Question:I was about to memorize the number and types of intervals in the scales.Then I noticed this distinction between keys and scales.

Any key (major or minor) comprises just 7 notes.

But a scale comprises 8 notes – we repeat the tonic note to make up an octave when playing our scales.

The consequence is that the number of the generic types of intervals varies according to whether you consider the key or the scale.

To illustrate I will use key and scale of C major – “ST” means “semitone”.

C major Key: C-(2xST)-D-(2xST)-E-(1xST)-F-(2xST)-G-(2xST)-A-(2xST)-B

C major Scale: C-(2xST)-D-(2xST)-E-(1xST)-F-(2xST)-G-(2xST)-A-(2xST)-B-(1xST)-CIt can be seen from the above that:

Type of Interval Number In Key Number In Scale

Seconds (1–2xST) 6 7

Thirds (3–4xST) 5 6

Perfect Fourth (5xST) 3 4

Tritone/Aug 4th/Dim 5th)(6xST) 1 (F-B) 1

Perfect Fifth (7xST) 3 4

Sixths (8–9xST) 2 3

Sevenths (10–11xST) 1 2So, which should one concentrate upon: the key or scale intervals?

– Andrew Hart (Australia)

**Albert’s reply:** By semitones and 2x semitones, you’re referring to **half steps** and **whole steps**. (Half steps and whole steps are explained in detail in the lessons on how to play a piano scale and music modes.) I don’t entirely follow your table, but my explanation should resolve any confusion.

Let me simplify the task by way of example.
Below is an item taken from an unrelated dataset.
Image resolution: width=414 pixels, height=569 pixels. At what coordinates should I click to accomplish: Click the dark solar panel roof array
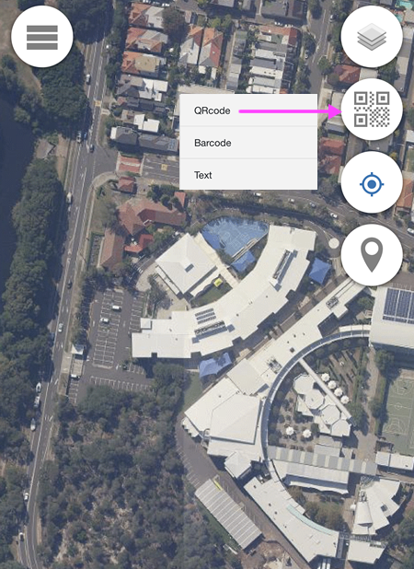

I’ll also use C major since it’s so easy to visualize. The interval from the first note of a scale (called the **tonic**) to the second is a second – in this case, C to D. The interval from the tonic to the third note is a third – in this case, C to E. Similarly, the interval from the tonic to the fourth note of the scale is a fourth – C to F in this case – and so on.

To simplify even further, always count the starting note when determining the interval between two notes. Also, to determine the number of the interval (unison, second, third, fourth, etc.), strip the notes of any *accidentals* (sharps, flats and naturals) and only concentrate on the letters. So, to find the interval between C and F-sharp, discard the sharp for the time being and count C, D, E, F for a total of four notes – a fourth. (C to F-sharp happens to be an augmented fourth.) To find the interval between C and F, again simply count C, D, E, F: a fourth (in this case a perfect fourth).

For the interval between, say, E-flat and C, just count E, F, G, A, B, C for a total of six notes – a sixth (in this case a major sixth). For C *down* to E-flat, do the exact same: You can count *up* from E-flat to C – the interval is exactly the same. (Note that descending intervals are not the same as *inverted* intervals – these will be dealt with separately.)

It’s important to note that the *type* or *quality* of interval – diminished, minor, perfect, major, augmented – is different from the numeric value of the interval. It is the type of interval that depends on the exact number of half steps. There is a very technical way of determining exact intervals (involving both *diatonic* and *chromatic* intervals), but I’d prefer to spare my students complicated technicalities. It’s best to learn the intervals within the major scale:

Note in major scale | Interval from tonic |
---|---|

1 | Perfect unison |

2 | Major second |

3 | Major third |

4 | Perfect fourth |

5 | Perfect fifth |

6 | Major sixth |

7 | Major seventh |

8 | Perfect octave |

Thus, the interval between the first note (tonic) and sixth note of a major scale is a major sixth; the interval between the tonic and fourth note of a major scale is a perfect fourth, and so on. I’ll provide more comprehensive details in an extensive lesson on intervals.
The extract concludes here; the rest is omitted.